Veena Dhawan
Postgraduate Institute of Medical Education and Research, India
Title: Aberrant DNA methylation of M1-macrophage genes in coronary artery disease
Biography
Biography: Veena Dhawan
Abstract
Macrophage heterogeneity within atherosclerotic lesions has attracted much interest owing to the importance of balance between M1 and M2 population. Though, it remains unknown how macrophage heterogeneity is regulated. Moreover, the regulation of macrophage polarization and activation also involve DNA methylation. However, it remains unknown which genes are directly regulated by DNA methylation.
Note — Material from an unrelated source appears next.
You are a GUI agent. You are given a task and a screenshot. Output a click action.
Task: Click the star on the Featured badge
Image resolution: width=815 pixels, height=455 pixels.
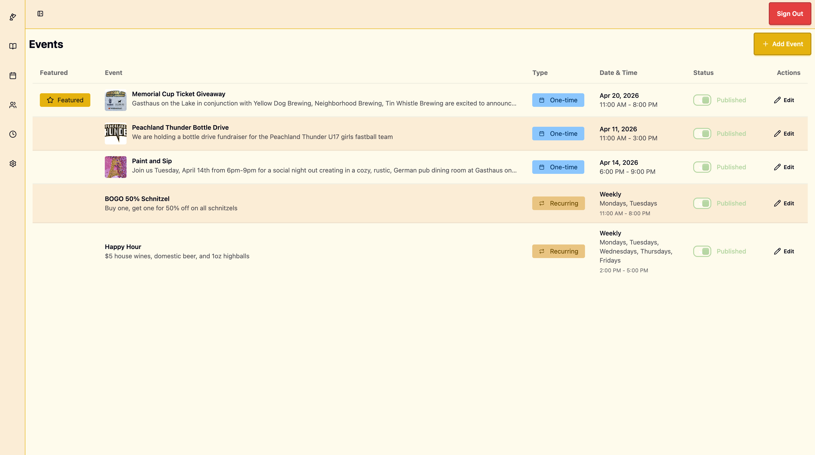pos(50,100)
The aim of the study was to assess the gene-specific promoter DNA methylation status of M1/M2 macrophage polarization markers STAT1, STAT6, MHC2, IL12b, iNOS, JAK1, JAK2 and SOCS5 in peripheral blood mononuclear cells of CAD patients. A case-control study was performed with 25 CAD patients and 25 controls to investigate the gene-specific promoter DNA methylation status using MS-HRM analysis. Our data indicates that there was a clear-cut difference in the pattern of gene-specific promoter DNA methylation of above mentioned genes in CAD patients as compared to controls. A consistent hypomethylated pattern was observed for most of the samples including both CAD patients and controls, which was heterogeneous DNA methylation as evident by their melting profiles. A significant difference was observed between the mean percentage methylation of STAT1, IL12b, MHC2, iNOS, JAK1 and JAK2 in CAD patients and control subjects. Our data showed that MS-HRM assay is a rapid and inexpensive method for qualitatively investigation and identification of aberrant gene-specific promoter DNA methylation changes in CAD. Since, monocytes and macrophages play a significant role in atherosclerosis, we propose that epigenetic markers including gene-specific promoter DNA methylation based on monocyte/macrophage might aid as diagnostic markers or drug targets for clinical application. Therefore, skewing the M1/M2 balance towards a more preferable phenotype through DNA methylation-related interventions may offer novel possibilities for atherosclerotic disease management.